> _Action item_: For the listing that follows, report how many lines contain the string "screenshot", giving the number alone.

> _Study material_:
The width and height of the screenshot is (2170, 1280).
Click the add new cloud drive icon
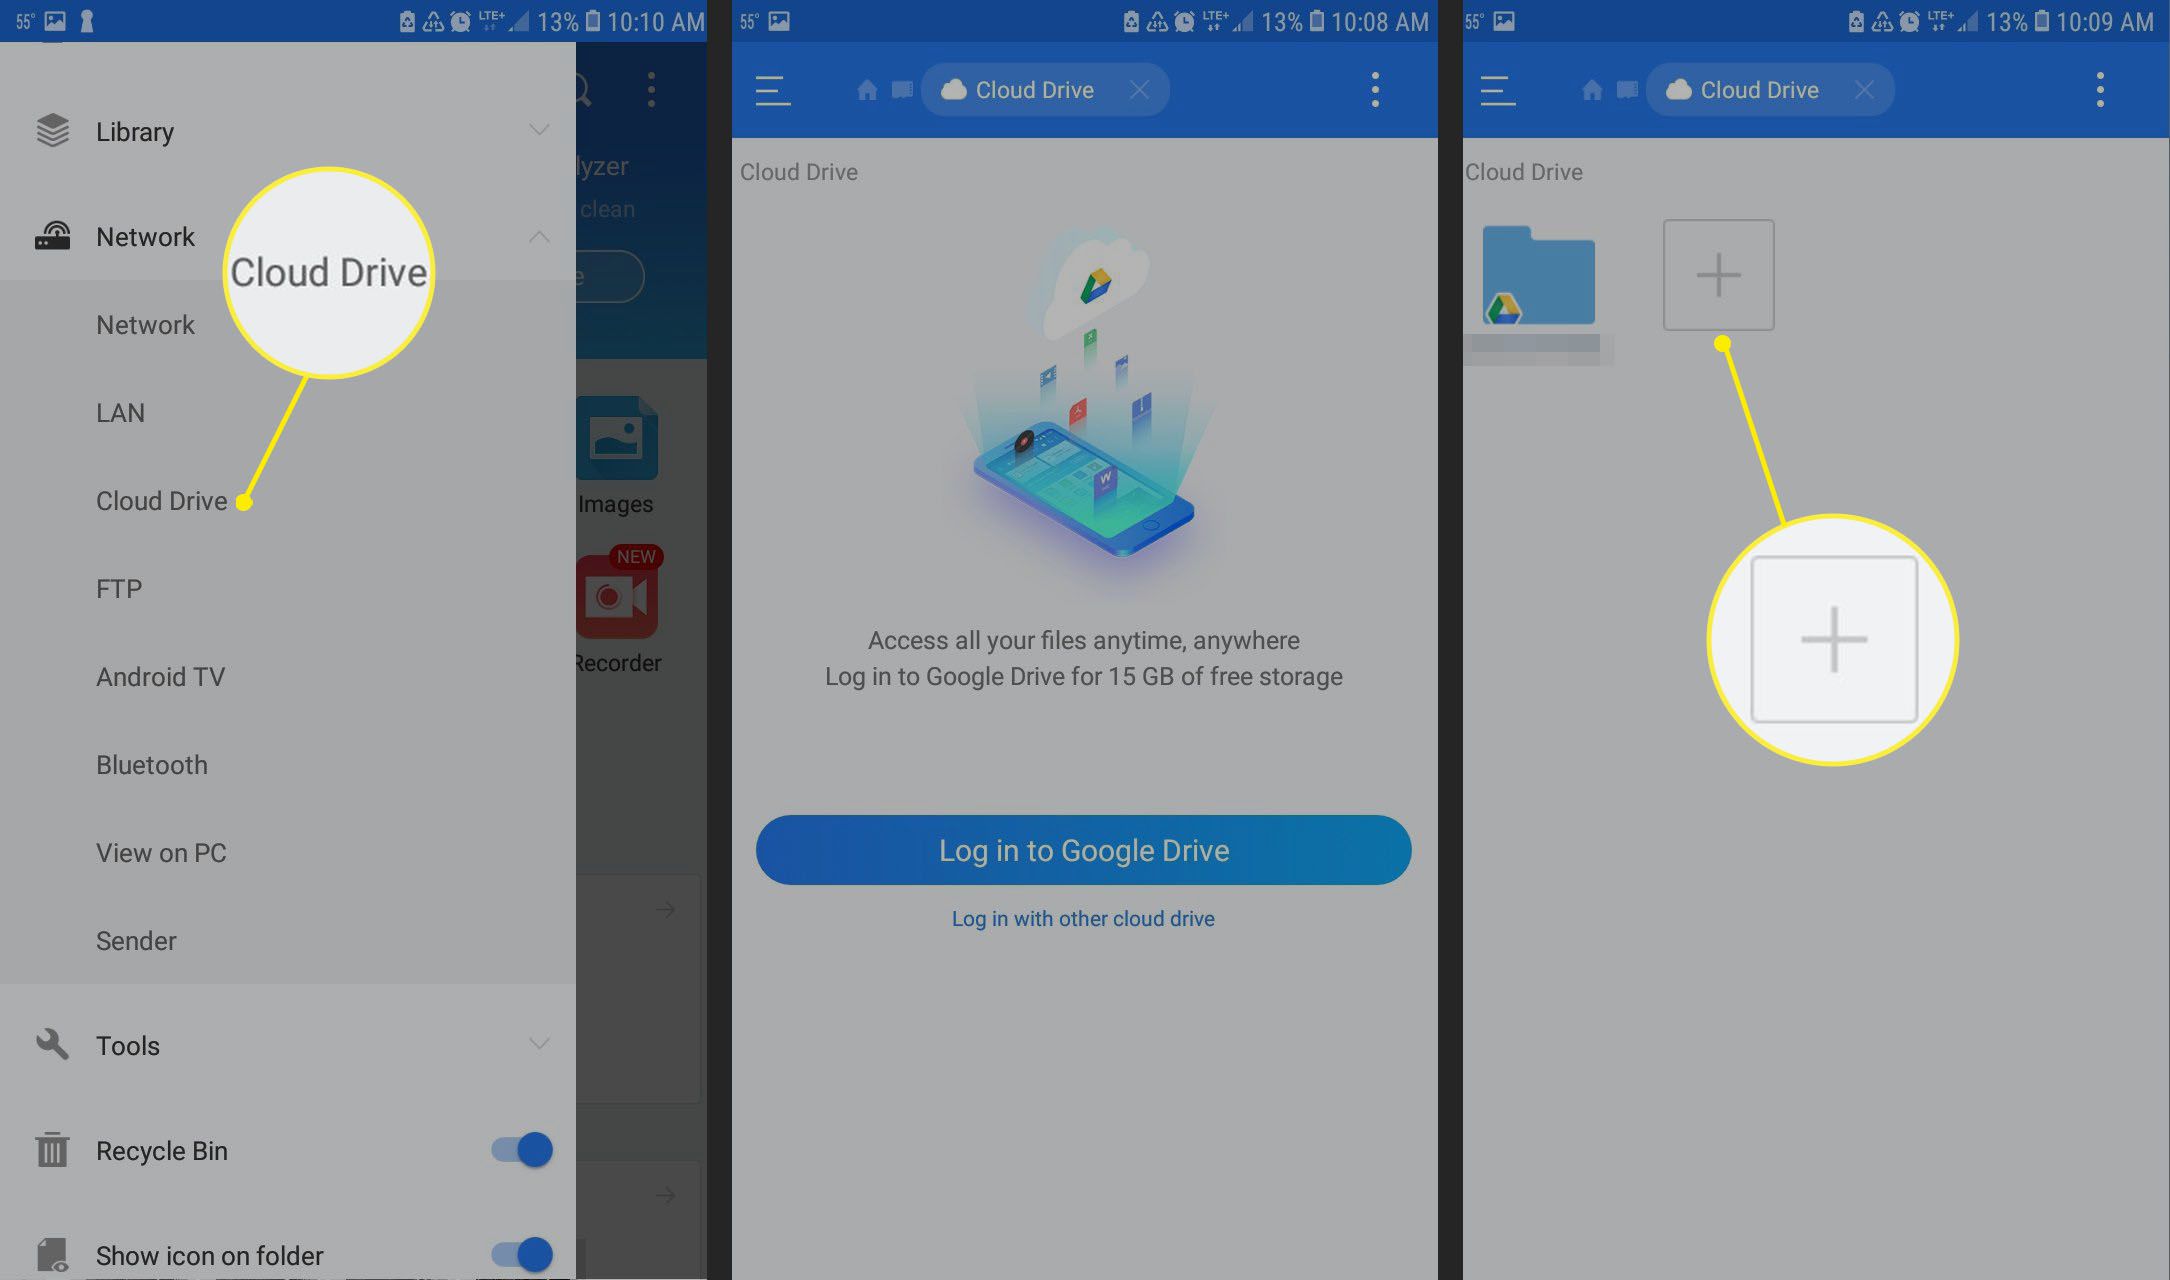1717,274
---
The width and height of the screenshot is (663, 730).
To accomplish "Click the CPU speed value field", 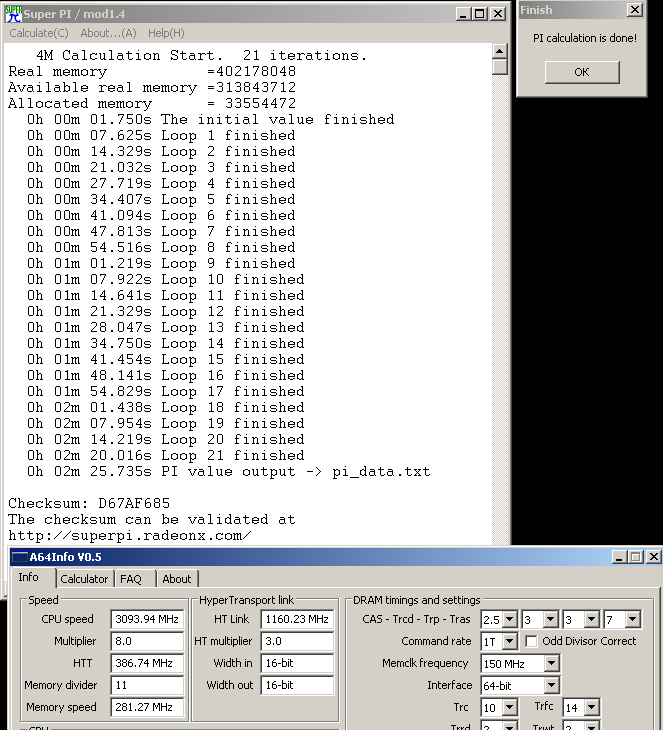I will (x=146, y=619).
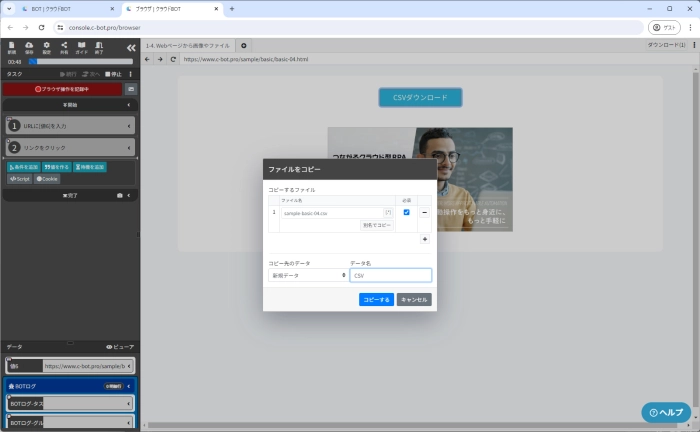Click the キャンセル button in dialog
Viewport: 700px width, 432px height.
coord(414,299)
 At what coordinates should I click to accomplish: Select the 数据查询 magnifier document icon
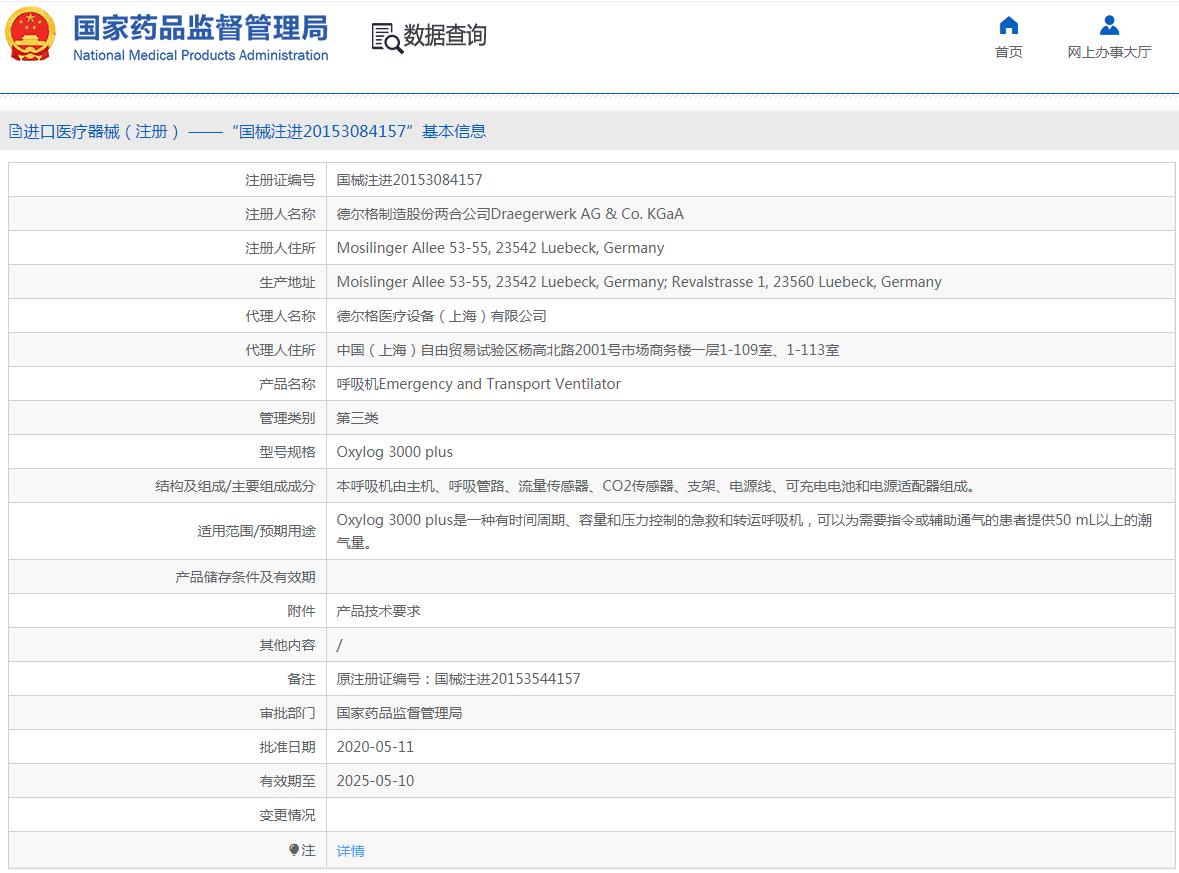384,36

> _Reply to the task_: 2